En mi casa, aparte de las fotografías de los cuatro abuelos, la de la boda de mis padres y las de nuestras comuniones, solo había un tapiz grande de un ciervo que llevaba toda la vida muriéndose mordido por unos perros cada día más oscuros y deshilachados.

Lucía, dulce y atenta, me guiaba en aquella improvisada gira, respetando todas las paradas que mi contemplación exigía y resignada a que la atosigara con mis preguntas; me llevaba de sorpresa en sorpresa, a cuál de ellas mayor, me adentraba en un mundo maravilloso del que no podía, ni quería apartar la mirada ni un solo instante.

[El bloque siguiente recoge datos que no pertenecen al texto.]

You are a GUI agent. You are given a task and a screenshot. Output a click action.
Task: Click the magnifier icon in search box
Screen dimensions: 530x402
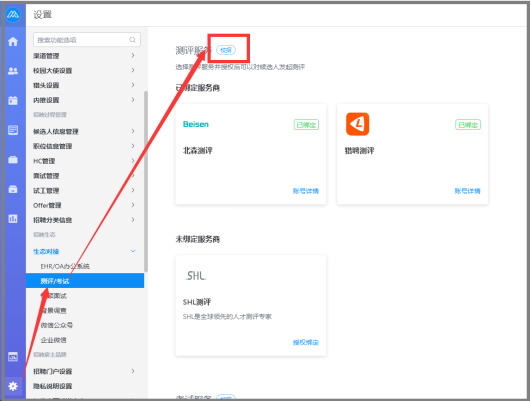coord(132,40)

Desembocamos en una habitación rectangular, bañada por una luz serena, sin estridencias reflejada en un mobiliario dispuesto para la comodidad de sus ocupantes. De sus paredes no colgaban cuadros, como en otras estancias porque tres de sus cuatro paredes eran estanterías, desde el suelo hasta el techo, en cuyos anaqueles un universo de libros se disputaban mi atención, el otro lado del prisma era un amplió ventanal solo obstaculizado por un fino tul de hilo que, aunque tamizaba la luz, no impedía ver el exterior.

Los libros no estaban solos, compartían estantes con recuerdos de mil vivencias: asombrosos objetos cuyo examen me hechizaba, sin saber ante cuál de ellos detenerme. Lucía me explicó que era la nostalgia que quedaba tras los viajes. Tenían aspecto de no poder tocarse… y, por si acaso, me abstuve de hacerlo, me limité a desearlos.

—¿Lees Daniel?

—En el colegio nos piden que lo hagamos…

—Entiendo… relacionas la lectura con una obligación, con los deberes. Pues hay otra lectura, una que es muy divertida. Ven, por favor.

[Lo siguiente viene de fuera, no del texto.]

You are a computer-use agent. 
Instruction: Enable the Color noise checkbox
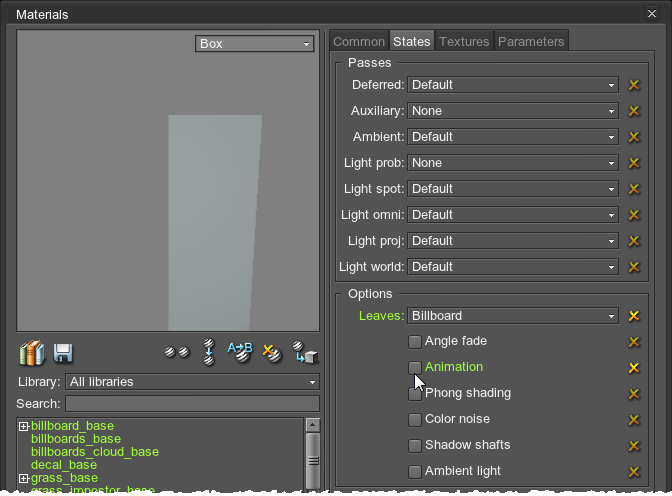point(415,420)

Me llevó ante una mesa redonda ubicada junto al ventanal; a una cómoda silla le añadió un mullido cojín y me invitó a sentarme. Cuando estuve acomodado, me entregó un libro grande, como un álbum de fotos. Dentro había muchas palabras escritas, pero también muchas fotos pegadas.

La primera foto era de una casa rara, luego supe que era de estilo georgiano y que años después trataría, sin resultado, de localizarla: la habrían derribado o la destruyó la segunda guerra mundial, según me explicaron en Londres.

—Empieza a leer esto. Si no te gusta me lo dices y buscaremos algo más ameno.

Comencé con lo que, preveía, sería una aburrida jornada, por fotos que hubiera.

«En el año 1872, la casa número 7 de, Burlington Gardens ­­donde murió Sheridan en 1814­ estaba habitada por Phileas Fogg, quien a pesar de que parecía haber tomado el partido de no hacer nada…»

Como pie de la anterior fotografía constaba Saville­ Row, 7 y al fijarme pude ver en ella a una señora que posaba frente a la casa. Se parecía mucho a Lucía, pero era aún más vieja y luego sabría que estaba muerta.